I lie on my back exhausted, still quietly searching my doubting soul for the answer to Father Christmas. I want to ask Jimmy and Gillian, my closest cousins, but I am afraid of their answer. I wait. I am convinced that Father Christmas has to come. I tell myself to be patient, eat the Christmas goose, pull the crackers, struggle with the assortment of vegetables, and delight in the traditional Christmas pudding that always miraculously contained the exact number of sixpences and three-penny pieces, as there were cousins.

Nearing the end of the meal, with the boisterous rowdiness of conversational merriment in full swing, I watch my father slink away from the table and disappear.I have not paid too much attention and have been caught up in the goose and stuffing, the sixpence now in my pocket and the sweet sauce of the Christmas pudding.

Sliding in among the table noise is a faint jingle of bells, a scraping on the concrete outside the front door.I question the sounds. A soft rapping on the door transcends itself into a crescendo of knocking. We all jump up; the little ones, wide-eyed with expectation. Surely he has arrived, I think.

The door is opened to the crisp night air. True belief is suspended in its fantasy. A mammoth sack rests on a miniature sleigh, pulled by a shaggy black and white Scottish border collie with branches for antlers.
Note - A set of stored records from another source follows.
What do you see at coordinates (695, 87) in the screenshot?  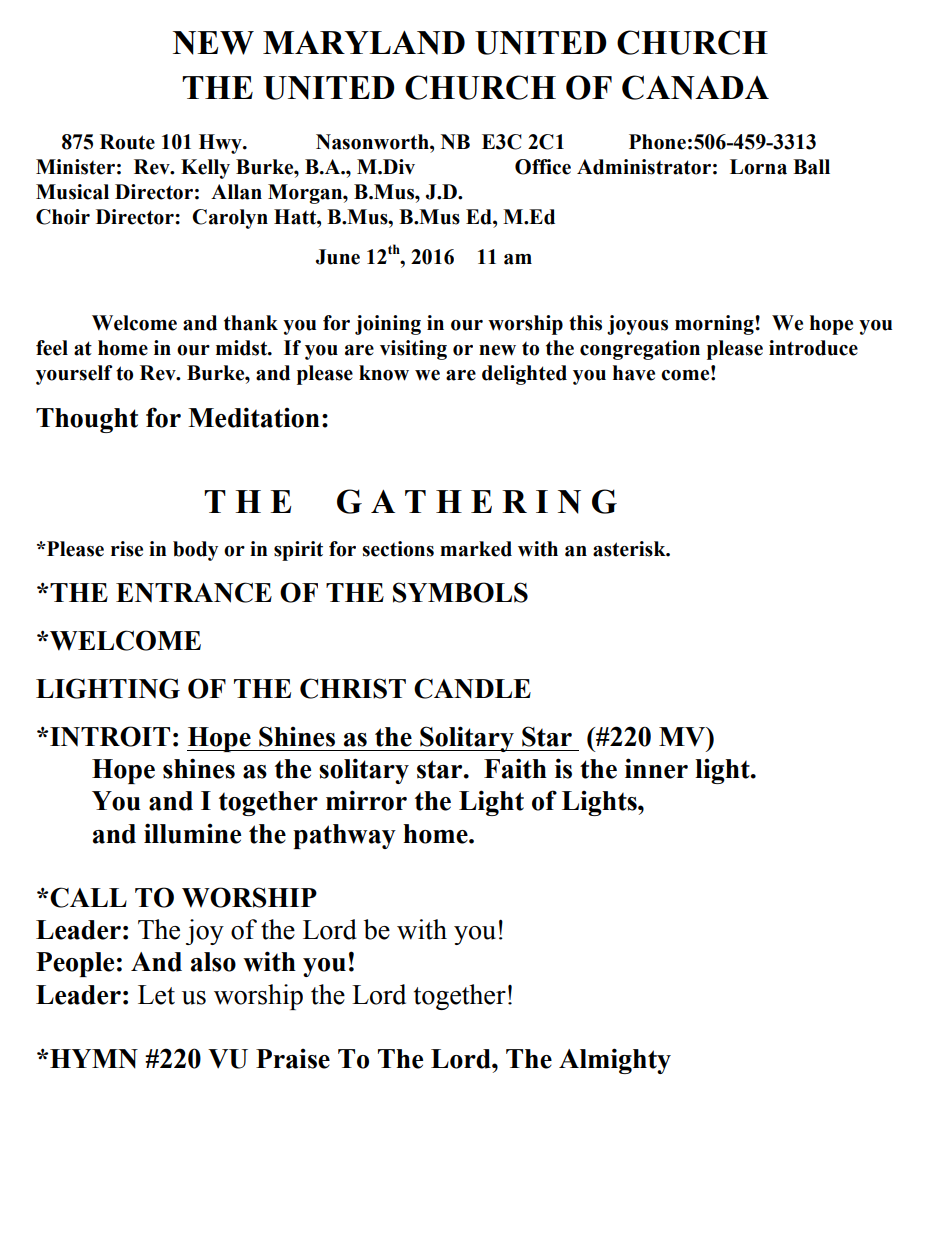 I see `CANADA` at bounding box center [695, 87].
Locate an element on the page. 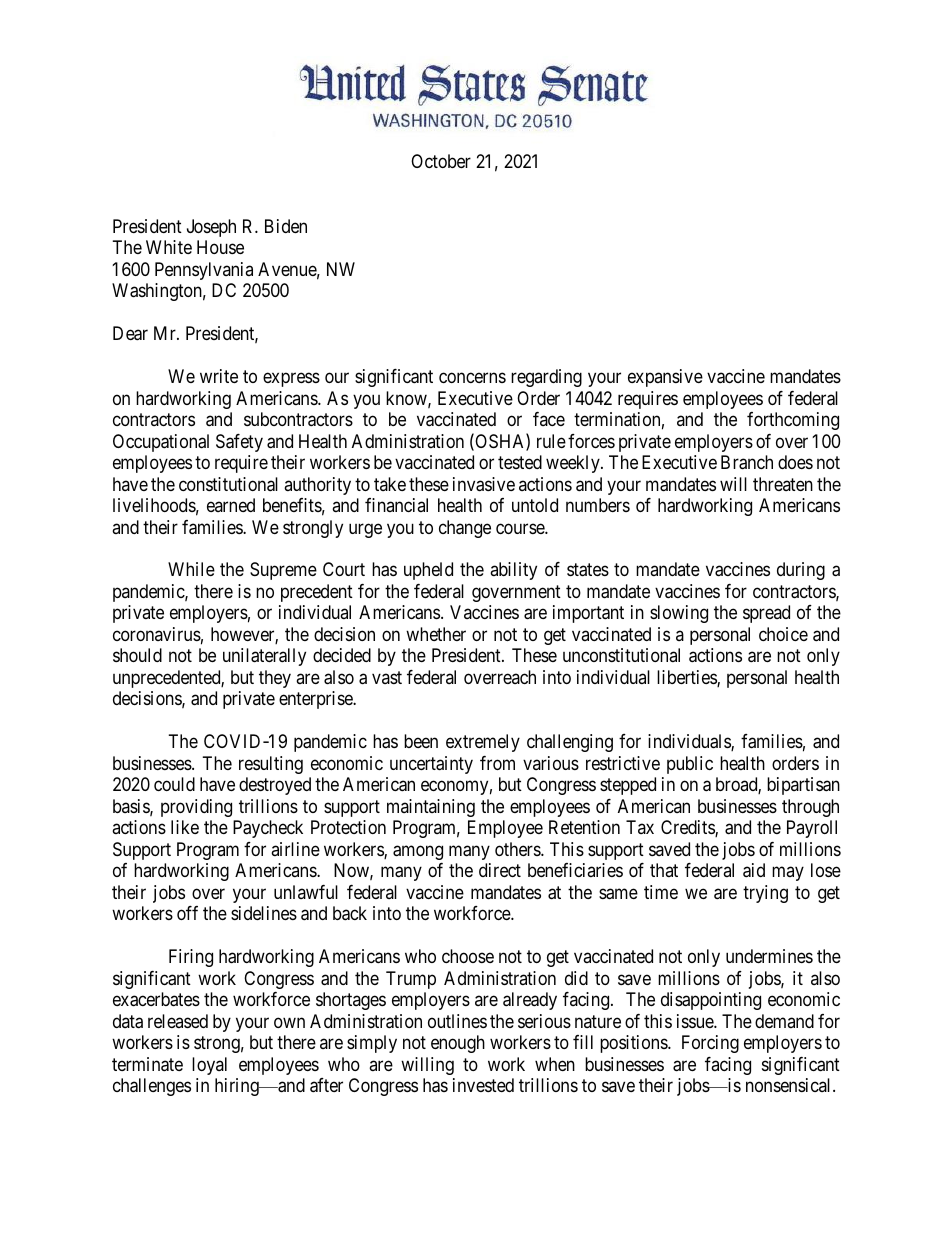 This page has height=1233, width=952. unilaterally is located at coordinates (264, 657).
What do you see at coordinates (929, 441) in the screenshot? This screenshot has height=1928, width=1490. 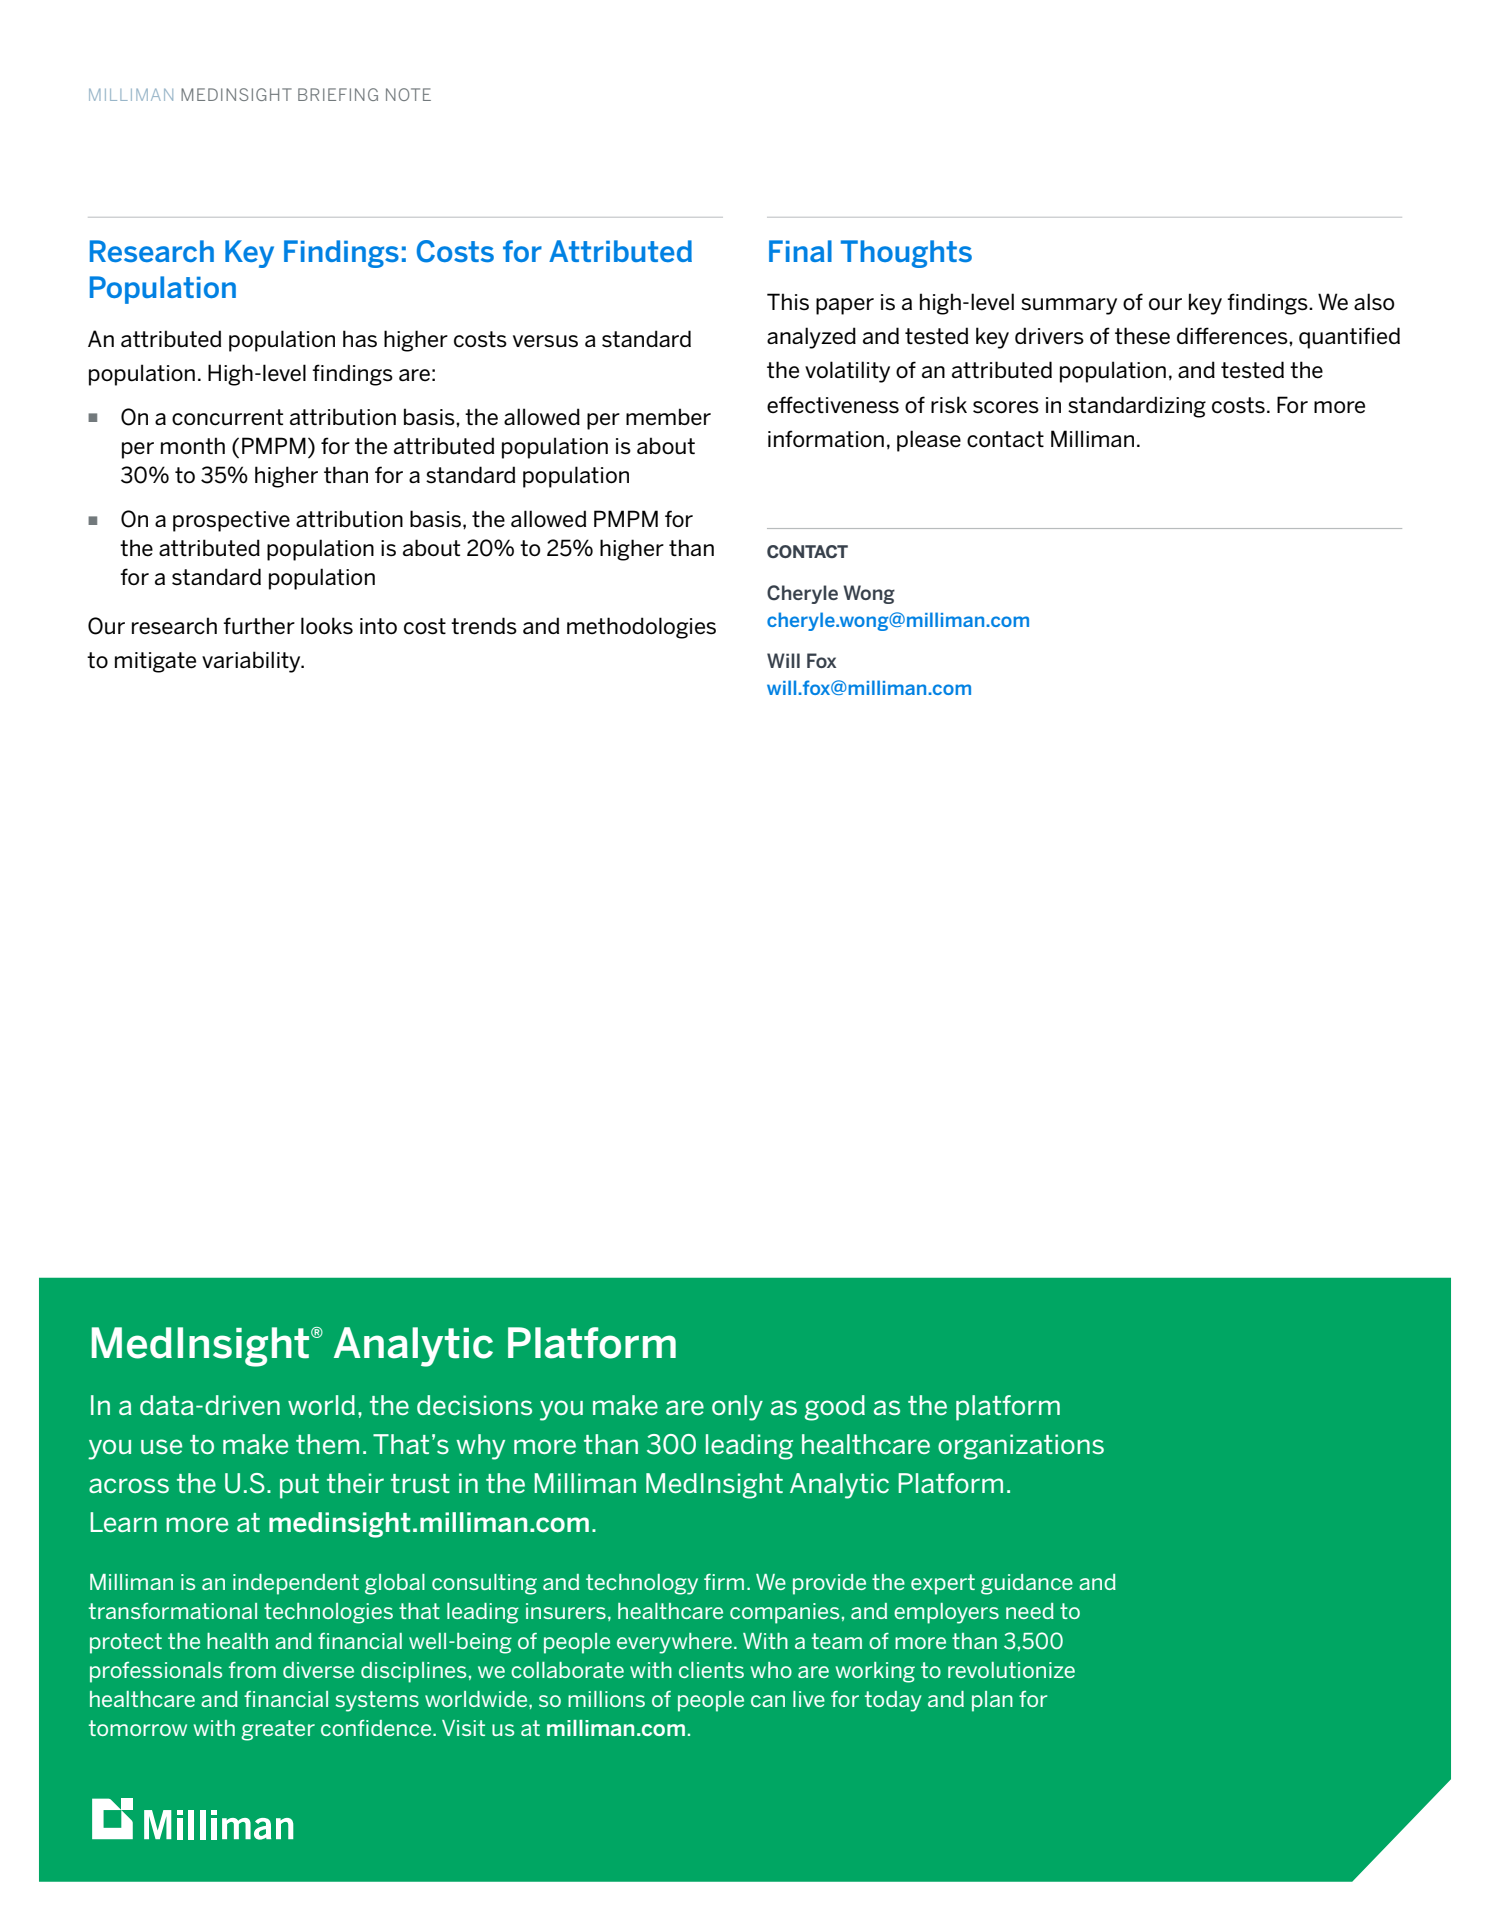 I see `please` at bounding box center [929, 441].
Father Christmas strides up the walk, grabs the sack, pets the reindeer on the head and in one swoop of his hand bundles all the little folk, including me under his free arm and carries us inside.

I know in that moment, even before I receive my gift, that Allen is wrong. There is a Father Christmas; just as sure as I know that a dog can become a reindeer, branches can turn into antlers, and a rusted battered sleigh can carry the undaunted belief in Father Christmas, bells jingling across a star-studded Surrey sky.